- _Questions on the material_
1. Using the post about LEDs, answer these:
(a) What happened when one of the huge barrel diodes went?
(b) What kind of measurement is mcd?
(c) What happens to an LED's lifespan the brighter it is run on straight DC current?
2. Carry on the post about LEDs from its last sentence.

- _Extracted text_
───
And yeah, I've seen one of those huge barrel diodes go before. It cleared out a guy's office, the fumes were so bad.

Second, you are correct that the mcd is an intensity measurement. The Boss requirements for their LEDs are probably not uber-critical, but I'm sure they use a type that is probably pretty bright. That being said, there is LOTS of variation in LED intensities these days, moreso when I was actively working in electronics. Even with the intensity rating, I've found that certain LEDs are more visible than others. Maybe it's a biological thing, or a personal thing. A "bright" green LED to me is tolerable, but one of those stupid blue LEDs in the same intensity range will have me seeing spots for an hour.

(I was researching at one point using UV LEDs to make an EPROM eraser, or something else that required UV light; maybe something to do with making PCBs. Never went down that road, though.)

Third, it's not really well known, but the brighter you run an LED using straight DC current, the shorter the lifespan of the LED. LEDs do indeed burn out, and the more current they pass, the faster this happens. It's not like it'll happen in hours or days, but it will happen. So they try to find a happy medium when they figure out what resistor they want in the circuit.
───
- _Material supplied_
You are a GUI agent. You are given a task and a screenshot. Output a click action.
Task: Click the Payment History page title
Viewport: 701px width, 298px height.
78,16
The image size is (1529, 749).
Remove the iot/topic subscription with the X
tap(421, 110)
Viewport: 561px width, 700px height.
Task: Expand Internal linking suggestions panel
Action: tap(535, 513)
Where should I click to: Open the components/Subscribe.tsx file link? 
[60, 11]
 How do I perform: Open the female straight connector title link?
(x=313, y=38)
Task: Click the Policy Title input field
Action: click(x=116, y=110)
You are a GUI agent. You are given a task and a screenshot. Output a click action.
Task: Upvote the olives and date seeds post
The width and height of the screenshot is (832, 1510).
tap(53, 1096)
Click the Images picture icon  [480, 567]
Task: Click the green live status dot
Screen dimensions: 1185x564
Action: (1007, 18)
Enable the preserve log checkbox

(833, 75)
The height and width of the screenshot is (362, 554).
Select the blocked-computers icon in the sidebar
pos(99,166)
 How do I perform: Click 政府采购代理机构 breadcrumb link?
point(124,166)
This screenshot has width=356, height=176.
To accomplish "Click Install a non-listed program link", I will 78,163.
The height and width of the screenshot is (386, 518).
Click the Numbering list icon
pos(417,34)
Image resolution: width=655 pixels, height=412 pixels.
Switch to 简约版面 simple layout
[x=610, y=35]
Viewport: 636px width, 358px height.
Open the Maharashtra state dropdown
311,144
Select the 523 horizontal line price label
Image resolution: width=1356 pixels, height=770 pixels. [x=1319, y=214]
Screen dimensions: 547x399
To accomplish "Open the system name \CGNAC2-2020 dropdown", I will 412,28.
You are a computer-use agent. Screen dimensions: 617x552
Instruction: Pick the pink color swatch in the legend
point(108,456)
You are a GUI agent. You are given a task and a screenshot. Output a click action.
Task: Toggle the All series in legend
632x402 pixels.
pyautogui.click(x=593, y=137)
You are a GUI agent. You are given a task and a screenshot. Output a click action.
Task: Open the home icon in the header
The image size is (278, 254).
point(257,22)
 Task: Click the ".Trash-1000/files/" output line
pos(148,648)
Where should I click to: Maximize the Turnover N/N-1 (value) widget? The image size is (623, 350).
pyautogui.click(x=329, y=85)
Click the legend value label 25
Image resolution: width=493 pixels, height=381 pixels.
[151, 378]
───
- _Answers to each task_
1.
(a) It cleared out a guy's office because the fumes were so bad.
(b) An intensity measurement.
(c) The lifespan gets shorter.

2.
And seeing that you're asking: this is the reason why a lot of circuits that use an LED as an indicator generally tend to do Pulse Width Modulation to control the brightness of the LED. Basically, this means some sort of oscillator or square-wave signal turning on and off the LED at a specific rate. The bigger the "on" pulse-width, or the more often the LED is switched on, the brighter the LED is. This supposedly extends the life of the LED because the thing is not continually lit, and not continually passing current. This probably isn't optimal for your situation, but it is something to keep in mind should you need it. A Boss pedal isn't going to have this kind of circuitry in it because it means more components on the board (and thus more cost), and your standard LED is going to last for years anyways.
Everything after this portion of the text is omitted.